What you are asked to do:
In the records that follow, find each line containing "computer" and copy it.

##############################

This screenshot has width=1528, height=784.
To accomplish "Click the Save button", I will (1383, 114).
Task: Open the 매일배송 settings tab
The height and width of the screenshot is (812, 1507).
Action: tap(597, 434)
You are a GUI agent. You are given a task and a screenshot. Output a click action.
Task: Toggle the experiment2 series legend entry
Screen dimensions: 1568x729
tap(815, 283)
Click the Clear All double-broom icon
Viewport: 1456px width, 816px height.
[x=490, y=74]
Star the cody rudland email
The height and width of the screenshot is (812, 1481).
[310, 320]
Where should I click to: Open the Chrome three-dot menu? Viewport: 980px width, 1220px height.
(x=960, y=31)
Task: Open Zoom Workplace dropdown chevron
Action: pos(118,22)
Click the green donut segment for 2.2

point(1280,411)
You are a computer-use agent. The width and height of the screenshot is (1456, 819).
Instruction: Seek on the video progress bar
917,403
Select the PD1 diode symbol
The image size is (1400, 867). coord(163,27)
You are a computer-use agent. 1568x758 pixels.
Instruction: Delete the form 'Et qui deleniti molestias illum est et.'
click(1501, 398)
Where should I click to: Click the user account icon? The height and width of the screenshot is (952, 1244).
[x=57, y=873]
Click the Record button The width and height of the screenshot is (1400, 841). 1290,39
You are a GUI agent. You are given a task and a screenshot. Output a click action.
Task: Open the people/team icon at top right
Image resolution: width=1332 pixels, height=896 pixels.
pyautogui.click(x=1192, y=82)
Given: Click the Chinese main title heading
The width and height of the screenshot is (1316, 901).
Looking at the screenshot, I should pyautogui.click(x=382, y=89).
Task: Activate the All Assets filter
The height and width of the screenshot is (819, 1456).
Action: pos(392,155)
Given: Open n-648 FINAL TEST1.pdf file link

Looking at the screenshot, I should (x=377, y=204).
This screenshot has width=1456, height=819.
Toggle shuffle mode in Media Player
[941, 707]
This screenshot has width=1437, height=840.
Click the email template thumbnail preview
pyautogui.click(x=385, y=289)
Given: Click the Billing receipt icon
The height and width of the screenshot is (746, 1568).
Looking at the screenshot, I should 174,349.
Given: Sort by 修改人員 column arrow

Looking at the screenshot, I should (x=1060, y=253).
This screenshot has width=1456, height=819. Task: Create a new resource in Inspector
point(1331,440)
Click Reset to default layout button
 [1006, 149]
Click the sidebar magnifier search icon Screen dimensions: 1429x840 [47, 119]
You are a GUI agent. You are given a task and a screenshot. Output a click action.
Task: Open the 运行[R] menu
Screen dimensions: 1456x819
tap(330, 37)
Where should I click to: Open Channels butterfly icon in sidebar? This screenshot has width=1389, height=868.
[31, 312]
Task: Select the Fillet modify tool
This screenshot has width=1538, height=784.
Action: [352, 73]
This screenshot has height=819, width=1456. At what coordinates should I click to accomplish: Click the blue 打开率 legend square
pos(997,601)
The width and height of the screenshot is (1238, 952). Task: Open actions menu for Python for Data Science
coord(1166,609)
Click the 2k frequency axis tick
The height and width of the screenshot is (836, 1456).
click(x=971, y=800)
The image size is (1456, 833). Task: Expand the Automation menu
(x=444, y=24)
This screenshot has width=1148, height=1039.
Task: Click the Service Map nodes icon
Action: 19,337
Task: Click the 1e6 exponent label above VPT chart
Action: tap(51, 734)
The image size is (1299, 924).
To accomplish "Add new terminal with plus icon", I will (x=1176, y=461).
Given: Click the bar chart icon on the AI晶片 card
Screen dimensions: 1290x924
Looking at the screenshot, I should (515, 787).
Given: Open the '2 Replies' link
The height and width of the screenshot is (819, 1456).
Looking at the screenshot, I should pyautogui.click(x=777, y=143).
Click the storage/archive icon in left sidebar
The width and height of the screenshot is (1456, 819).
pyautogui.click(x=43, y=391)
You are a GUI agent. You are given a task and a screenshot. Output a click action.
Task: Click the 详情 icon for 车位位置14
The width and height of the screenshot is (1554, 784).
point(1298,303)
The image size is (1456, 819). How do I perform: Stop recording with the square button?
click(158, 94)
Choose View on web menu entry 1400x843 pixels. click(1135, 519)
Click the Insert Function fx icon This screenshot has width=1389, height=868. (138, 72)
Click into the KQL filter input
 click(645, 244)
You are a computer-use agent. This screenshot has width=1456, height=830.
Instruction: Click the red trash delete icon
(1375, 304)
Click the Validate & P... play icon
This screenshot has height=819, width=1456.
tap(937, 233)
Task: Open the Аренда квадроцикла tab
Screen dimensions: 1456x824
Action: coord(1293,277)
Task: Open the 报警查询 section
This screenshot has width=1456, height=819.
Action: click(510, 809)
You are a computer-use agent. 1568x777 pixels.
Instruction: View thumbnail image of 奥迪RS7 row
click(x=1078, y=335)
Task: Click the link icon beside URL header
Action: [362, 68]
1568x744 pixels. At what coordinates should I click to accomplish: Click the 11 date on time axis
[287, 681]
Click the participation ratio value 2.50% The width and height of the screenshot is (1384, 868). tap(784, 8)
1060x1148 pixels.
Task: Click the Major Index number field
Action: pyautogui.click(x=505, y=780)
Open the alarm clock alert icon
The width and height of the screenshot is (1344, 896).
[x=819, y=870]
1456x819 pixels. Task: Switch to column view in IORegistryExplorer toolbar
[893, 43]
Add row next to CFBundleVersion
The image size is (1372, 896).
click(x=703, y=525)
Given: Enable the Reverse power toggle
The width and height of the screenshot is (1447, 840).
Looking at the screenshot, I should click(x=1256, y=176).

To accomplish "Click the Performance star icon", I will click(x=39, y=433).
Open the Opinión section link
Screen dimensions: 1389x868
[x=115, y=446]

##############################

Reply to the exercise:
You are a computer-use agent. The width and height of the screenshot is (1456, 819).
You are a computer-use agent. 1568x758 pixels.
You are a computer-use agent. This screenshot has width=1456, height=830.
You are a computer-use agent. 1568x777 pixels.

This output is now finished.